There is a simple work around, and in fact I think it makes the whole process of setting up a Scheduled Task even easier. Here’s my process:

  • Open Task Scheduler UI and create your scheduled task like normal
  • Export the task to xml by right clicking on the task and choosing export. Side note – you could add this to source control so you have a copy of it and can see the changes in the future
  • Delete the scheduled task so we don’t have a 2nd copy of it
  • Repeat the above steps for each scheduled task you want to create.
  • Create the Clustered Scheduled Task using PowerShell
foreach ($file in Get-ChildItem *.xml) {
    $xmlContents = get-content $file.FullName -Raw
    Register-ClusteredScheduledTask -TaskName $file.BaseName -TaskType AnyNode -Xml $xmlContents
}

Important – Make sure that the Xml parameter is the last one specified in the PowerShell command, otherwise it doesn’t work.

You now have a scheduled task that will run as long as one of the nodes in the cluster is running. You can shutdown, patch, pull the plug on any node, and know that your scheduled tasks will be just fine.

6 Comments

George Walkey

Jul 7, 2020, 2:19 am

Absolutely not!
Half the Time Scheduled Tasks never fire

SQL Server Agent is much more capable and stable

Greg

Jul 7, 2020, 7:04 am

If this was a SQL Server, then I agree about using SQL Agent. In this case it wasn’t for SQL Server.

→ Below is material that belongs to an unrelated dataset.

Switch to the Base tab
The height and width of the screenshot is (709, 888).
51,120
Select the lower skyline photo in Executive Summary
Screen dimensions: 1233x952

I’ve had problems with tasks not firing before, there was a known bug when importing jobs from an old to new version of Windows Server. Otherwise it’s been pretty reliable, and adding failover redundancy has made that even more reliable.

Matt

Aug 8, 2020, 1:00 am

Last time I looked into this I was blocked due to clustered tasks not supporting domain “run-as” accounts.

Do you know if that has been addressed?

Greg

Aug 8, 2020, 7:18 am

Great question Matt. There’s no parameter you can pass through in PowerShell, but it might pick it up if you create your task in XML

Toby

Sep 9, 2023, 2:57 pm

Thanks for this – Helped enormously with our randomly complex schedules!

I’ve tried importing them as XML with a domain Principal and got nowhere. A series of errors about invalid parameters, so not optimistic.

Looking at using this with Storage Spaces cluster as a way to run / manage the SQL Server backups. Reliable FileShare combined with a reliable task scheduler that isn’t costing me SQL Server per core prices…

Greg

Sep 9, 2023, 4:39 pm

No worries, but why not use SQL Agent to manage your backups? I’m on board with the destination being on storage spaces, but you don’t need a scheduled task to do that.